The Twitter response was brutal. I was deemed anti-women and anti-aboriginal. I was so discouraged at the vitriol emanating from that universe that I vowed to get out.

But a friend made me promise to hang in there until the election was over.

She believed that social media interventions would play a major role in the election outcome.

At her request, I agreed to stay active on Twitter until Oct. 21. It has been a debilitating and exhausting experience. It is impossible to influence anonymous participants who are so filled with hate.

I am a great believer that negativity breeds negativity. To be happy in life, you should surround yourself with positivity.

That isn’t possible on Twitter. I found myself getting more and more negative by the day. But people should vote on the positive program of a government.

Trudeau has made more than his share of mistakes. But as for his agenda, never in the history of the country has a prime minister embraced Indigenous reconciliation so wholeheartedly. Never has a prime minister taken the issue of climate change to heart, and developed a real plan to turn the situation around. Never has a prime minister aggressively tackled poverty and embraced minority sexual communities.

Trudeau’s vision is exemplary. He definitely deserves the second term that former U.S. president Barack Obama recommended.

Obama’s words speak for themselves. “I was proud to work with Justin Trudeau as president. He’s a hard-working, effective leader who takes on big issues like climate change. The world needs his progressive leadership now, and I hope our neighbours to the North support him for another term.”

With that endorsement from such a respected world leader, Trudeau should be rewarded with re-election. Maybe the experience of the last four years will also strengthen his backbone.

One of his biggest mistakes was not dealing with the poison festering in his own cabinet.

Trudeau’s patience with two cabinet ministers who were attacking him publicly was, without a doubt, a reflection of his commitment to do politics differently.

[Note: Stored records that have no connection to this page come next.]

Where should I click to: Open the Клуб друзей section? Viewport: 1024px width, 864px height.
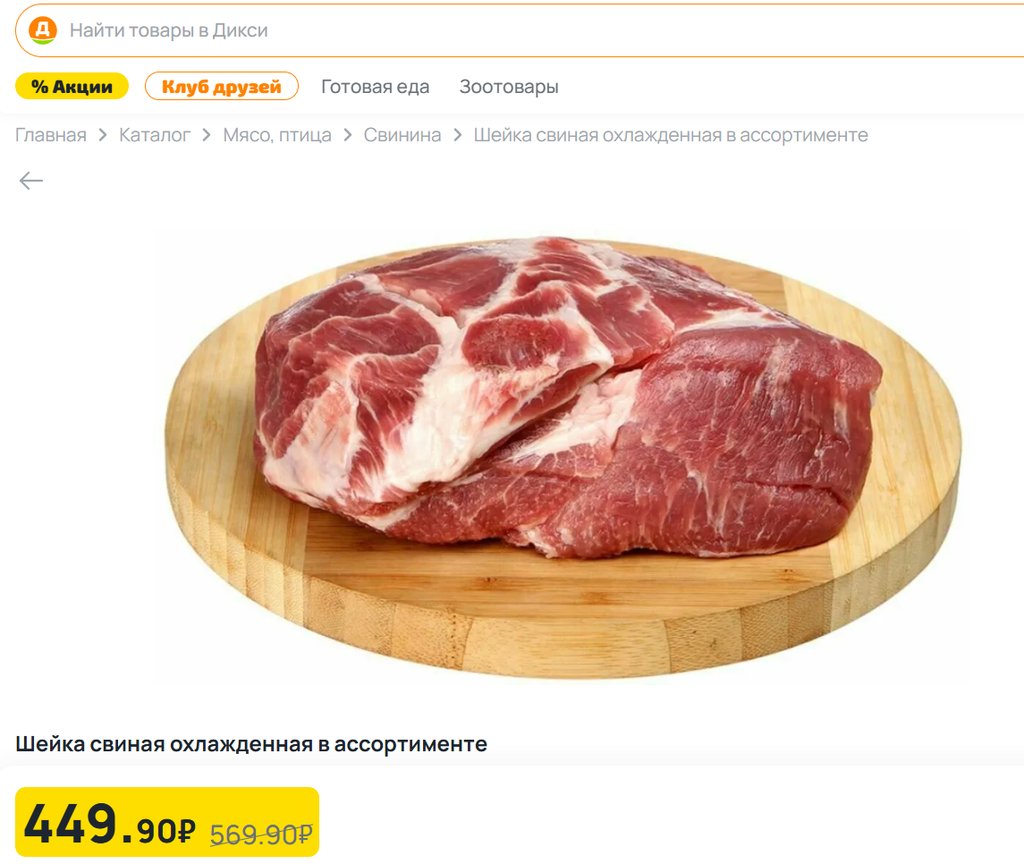tap(221, 86)
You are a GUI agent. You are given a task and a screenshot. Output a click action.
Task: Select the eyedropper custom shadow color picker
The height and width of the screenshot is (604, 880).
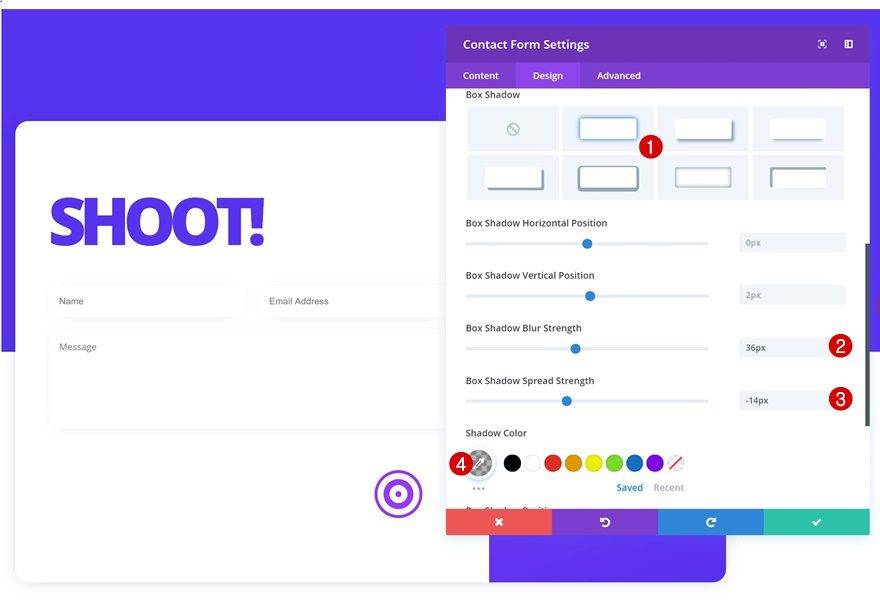click(479, 463)
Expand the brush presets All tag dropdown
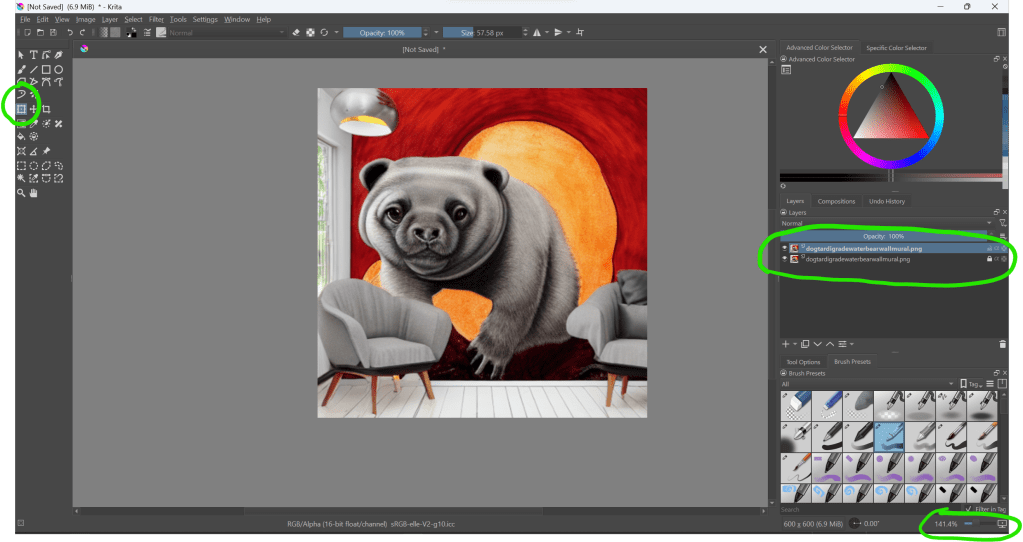Screen dimensions: 1023x542 [x=865, y=383]
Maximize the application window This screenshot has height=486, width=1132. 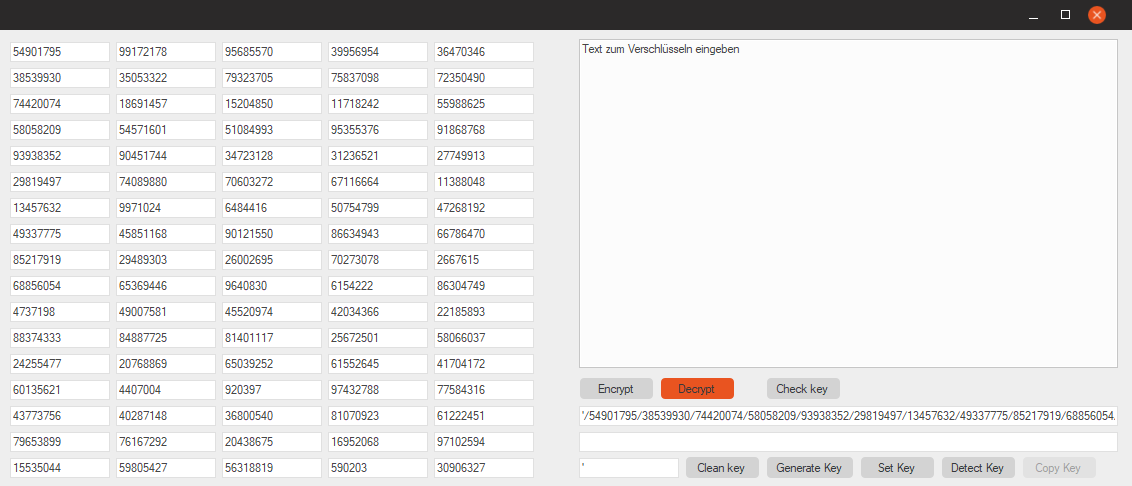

On the surface, that vision inspired a whole generation of political agnostics to get involved.

But in the end, Trudeau learned what every prime minister has known since the beginning of Canada. There is only one way to do politics.

Governments need to lead, and if that means being tough from time to time, so be it.

The Liberals naively set up a committee to review the voting system, with the New Democrats in the chair.

But the failure to deliver on that voting promise is Trudeau’s and Trudeau’s alone.

He cannot waste precious election time explaining why there was no consensus in a Parliament where the Conservatives sought a referendum, and the New Democrats insisted on consideration of only one option, that of proportional representation.

Had a member of the government with political experience led the discussion, the voting system could have been changed.

Trudeau recruited fresh faces, including Canada’s first aboriginal attorney general. Wilson-Raybould had only three years experience working as a prosecutor.

He also named other newbies, talented people with incredible backgrounds, but zero political experience.

One of those was the minister responsible for delivering on Trudeau’s promise to change the voting system. Maryam Monsef went from Afghani refugee to a seat at the cabinet table with only eight months membership in a party.

To manage an electoral reform agenda, you need a broad and deep understanding of how elections work.

The “mantra” of doing politics differently has convinced former ministers Jane Philpott and Wilson-Raybould to run as Independents. They both believe Canada should be governed like a giant citizen’s assembly with members voting their constituents’ wishes.

In a country as diverse as ours, that would be chaos.

There is something to be said for a Westminster system that has functioned for more than 400 years.

Successful Parliaments are not about doing politics differently.